Please return the lines, both ends included, that run from the one containing "GFS HR (80, 2300)" to the last line of the data below, exactly and alone.

==== SOURCE RECORDS ====

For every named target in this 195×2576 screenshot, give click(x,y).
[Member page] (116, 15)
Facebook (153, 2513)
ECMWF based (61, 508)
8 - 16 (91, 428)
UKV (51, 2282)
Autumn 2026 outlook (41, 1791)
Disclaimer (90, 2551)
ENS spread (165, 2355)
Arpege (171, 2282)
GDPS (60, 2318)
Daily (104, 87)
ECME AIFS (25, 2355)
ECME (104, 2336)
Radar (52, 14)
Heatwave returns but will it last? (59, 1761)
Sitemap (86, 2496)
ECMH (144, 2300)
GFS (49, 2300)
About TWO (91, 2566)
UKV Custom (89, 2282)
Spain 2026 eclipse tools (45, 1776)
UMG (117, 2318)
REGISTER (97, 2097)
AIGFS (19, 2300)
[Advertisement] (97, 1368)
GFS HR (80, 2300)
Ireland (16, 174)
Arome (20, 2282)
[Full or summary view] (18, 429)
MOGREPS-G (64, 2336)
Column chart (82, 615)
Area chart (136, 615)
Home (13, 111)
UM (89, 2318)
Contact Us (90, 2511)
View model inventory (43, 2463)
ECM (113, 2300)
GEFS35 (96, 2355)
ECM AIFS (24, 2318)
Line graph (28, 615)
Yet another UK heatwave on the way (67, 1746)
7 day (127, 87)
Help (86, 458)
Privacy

====

EXERCISE RESULT
GFS HR (80, 2300)
Ireland (16, 174)
Arome (20, 2282)
[Full or summary view] (18, 429)
MOGREPS-G (64, 2336)
Column chart (82, 615)
Area chart (136, 615)
Home (13, 111)
UM (89, 2318)
Contact Us (90, 2511)
View model inventory (43, 2463)
ECM (113, 2300)
GEFS35 (96, 2355)
ECM AIFS (24, 2318)
Line graph (28, 615)
Yet another UK heatwave on the way (67, 1746)
7 day (127, 87)
Help (86, 458)
Privacy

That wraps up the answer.